§ **Directions for this task**:
Only the pictures are dropped; the lines of the material that follow are returned exactly.

§ **Records**:
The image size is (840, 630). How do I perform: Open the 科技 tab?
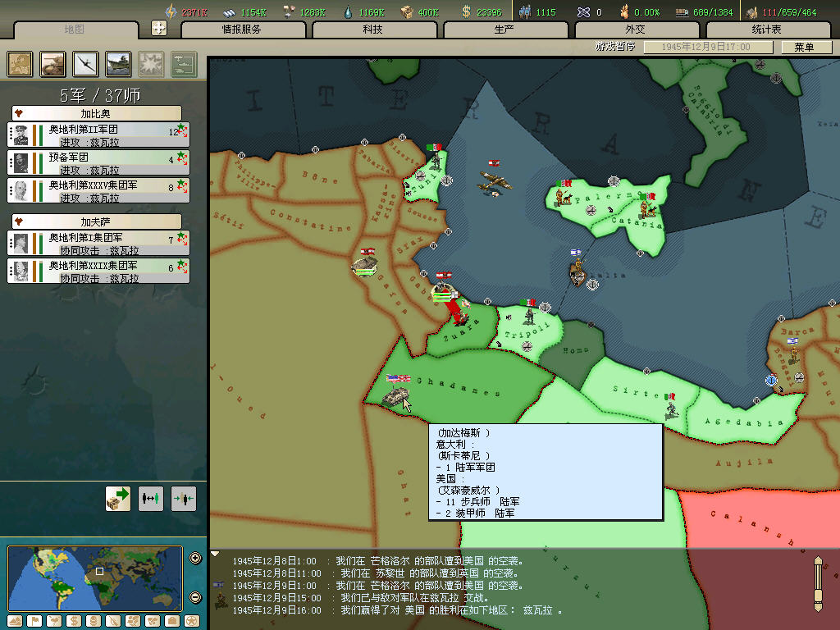pyautogui.click(x=373, y=30)
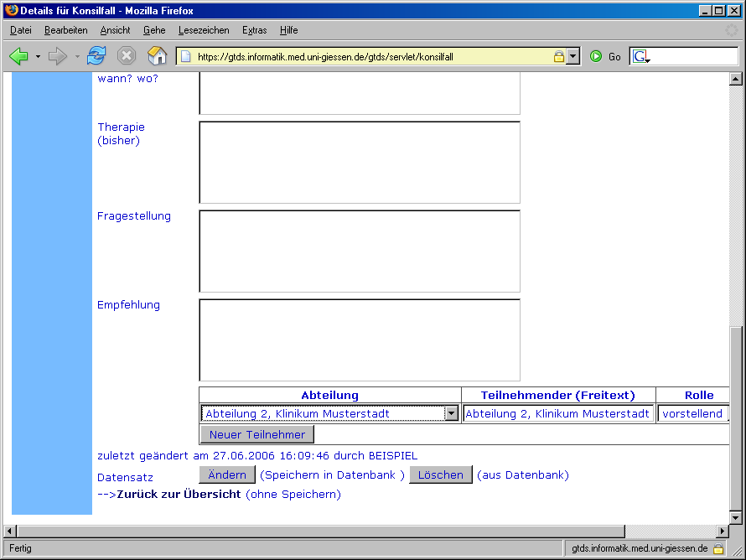The image size is (746, 560).
Task: Click inside the Fragestellung text area
Action: [x=359, y=251]
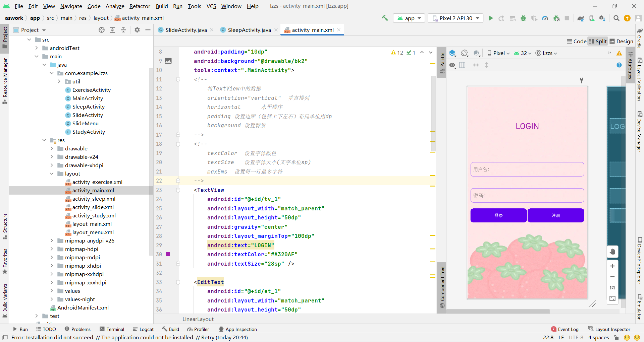This screenshot has width=644, height=342.
Task: Switch to the SleepActivity.java tab
Action: 249,30

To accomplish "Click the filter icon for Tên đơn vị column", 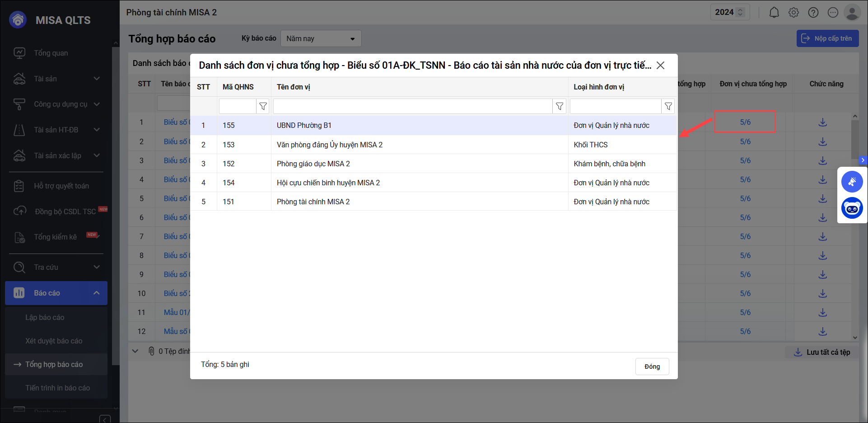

§ **Expected answer**:
The image size is (840, 630). How do I perform: Open the 科技 tab?
pyautogui.click(x=373, y=30)
The image size is (746, 560).
Task: Click inside the Fragestellung text area
Action: [x=359, y=251]
This screenshot has width=644, height=342.
Task: Switch to the SleepActivity.java tab
Action: 249,30

To accomplish "Click the filter icon for Tên đơn vị column", 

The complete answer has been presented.